DATE: THURSDAY, October 14, 1993                   TAG: 9310140091
SECTION: NATIONAL/INTERNATIONAL                    PAGE: A-3   EDITION: METRO 
SOURCE: Associated Press
DATELINE: WASHINGTON                                LENGTH: Medium


TEACHER SALARIES UP 3.2 PERCENT FROM LAST YEAR

Teachers from around the country are applying for jobs in Hartford. The average salary for school teachers in Connecticut is the highest in the nation - $48,918 a year - and the city pays even more.

The American Federation of Teachers reported Wednesday that public school teachers around the country were paid an average $35,104 in 1992-93, up 3.2 percent from the previous year.

That's the highest average salary ever, the AFT said. But taking inflation into account, the union figured that teachers earned about $56 more than the previous year.

The AFT said the 3.2 percent raises teachers received in 1991-1992 and again in 1992-93 represented the smallest increases in 35 years.

Salaries were generally higher in the Northeast, and lower in the South, though the most poorly paid teachers in the nation were in South Dakota, according to the survey.

Teachers there were paid $24,291, just 69.2 percent of the national average.

Virginia ranked 25th, with the average teacher pay $32,896. In previous years, Virginia ranked 18th or 19th.

"We've lost a lot of ground," said David Johnson, executive director of the Virginia Education Association. "Teachers have gotten virtually no salary increases, and other states have."

At the top end of the scale is Connecticut.

"A lot of people are calling and applying because of our salary," said Ted Obieglo, a Hartford schools official.

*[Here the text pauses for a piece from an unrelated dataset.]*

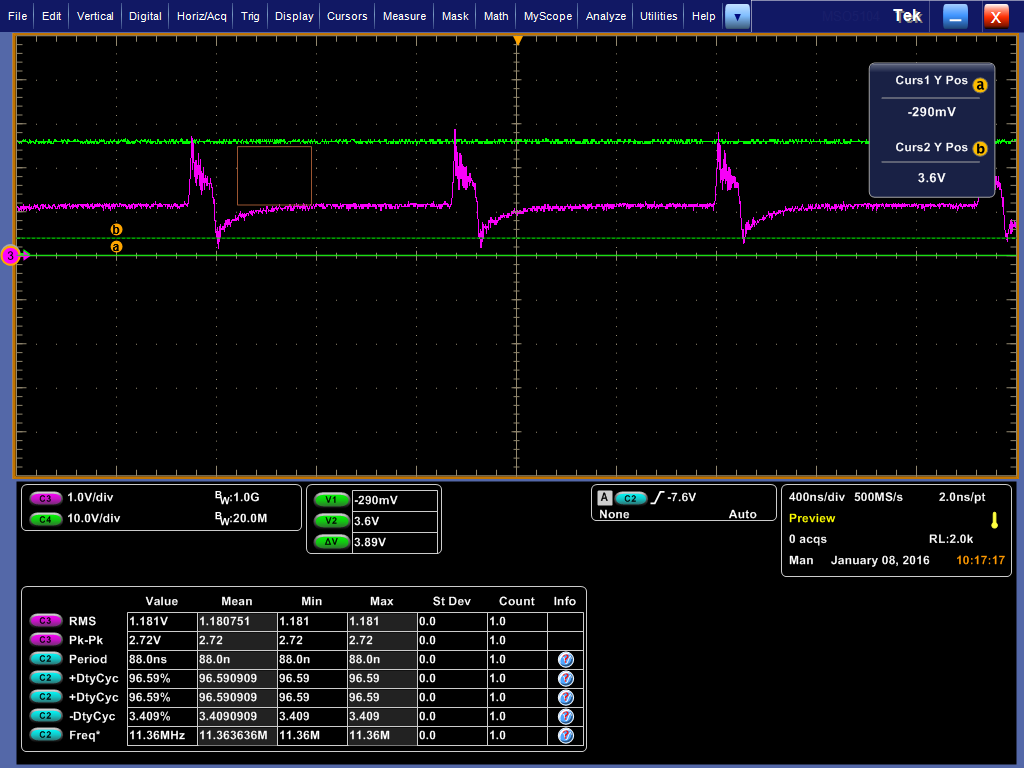Select cursor 'b' handle on the waveform

click(116, 230)
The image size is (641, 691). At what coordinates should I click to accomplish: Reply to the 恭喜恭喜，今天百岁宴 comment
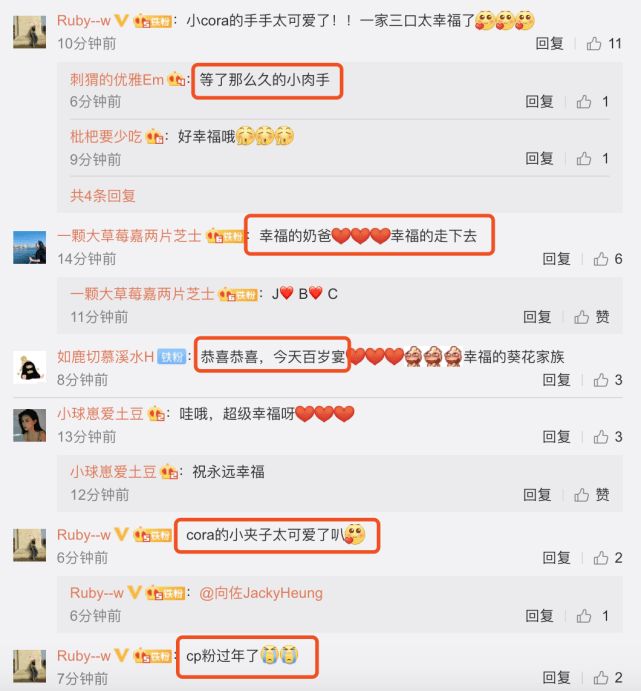coord(556,380)
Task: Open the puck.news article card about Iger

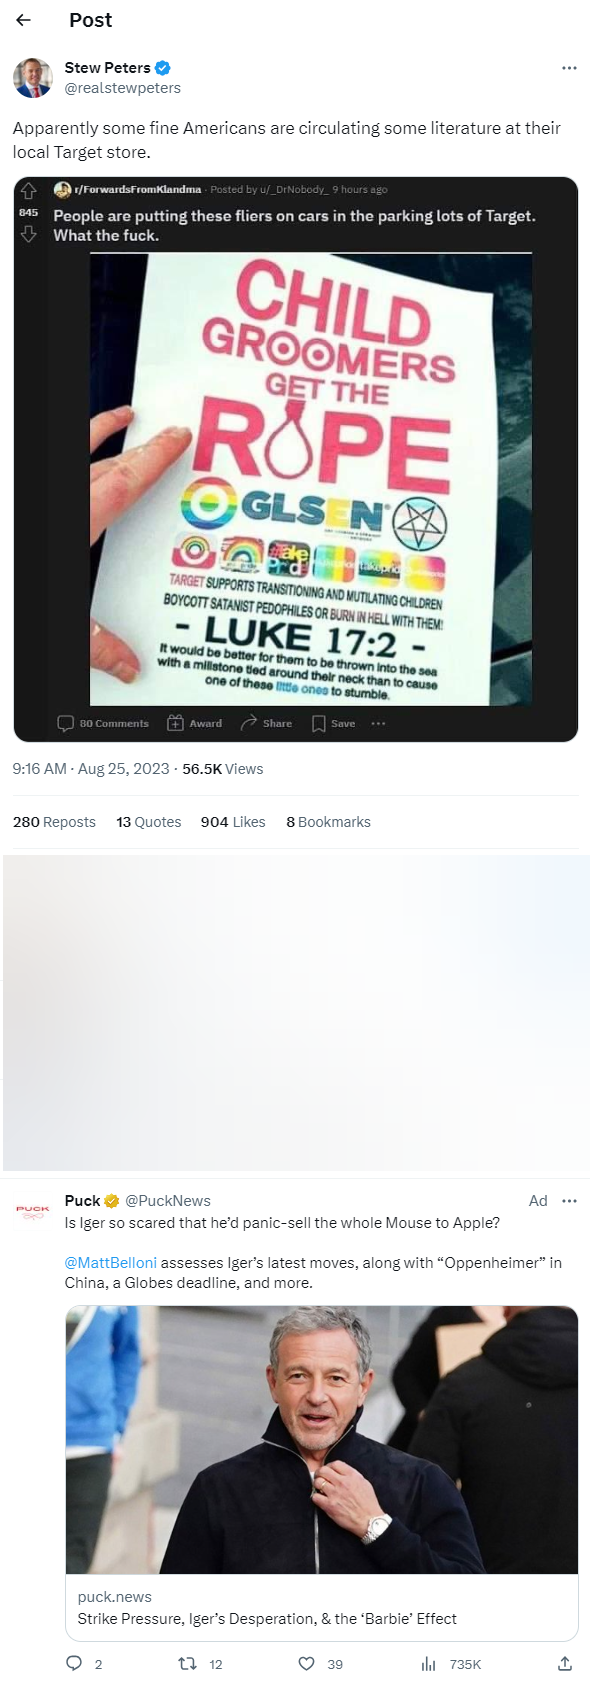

The average annual salary in Hartford is about $54,000.

Obieglo said applications for teaching positions have come from as far away as California and Florida, but the school district expects to hire fewer than 30 new teachers for the current school year.

"Salary is certainly a very strong attractor," said Charles Marshall of the Association for School, University and College Staffing. The Chicago-based organization helps place new teachers.

But he said there was a "rather depressed market" for teachers.

The AFT survey found that only two states - Maryland and Wyoming - reported that the average teacher's salary had actually dropped in the 1992-1993 school year - less than 1 percent in both cases.

West Virginia reported the largest increase - 10.7 percent.

F. Howard Nelson, AFT's associate director of research and author of the study, said the trend this year, however, is for salaries to increase.

For example, he said, salaries in Maryland were going up all around the state, while teachers in the District of Columbia were getting their first pay raise in two years.

The survey found that the 10 states with the highest teacher salaries were Connecticut, $48,918; Alaska, $46,799; New York, $44,999; New Jersey, $43,355; Michigan, $42,256; Pennsylvania, $41,515; Rhode Island, $40,548; District of Columbia, $40,228; California, $39,922; and Massachusetts, $39,245.

The states with the lowest average salaries were: South Dakota, $24,291; Mississippi, $24,367; North Dakota, $25,211; Louisiana, $26,074; Oklahoma, $26,355; New Mexico, $26,463; Utah, $26,997; Idaho, $27,011; Alabama, $27,490; and Montana, $27,617.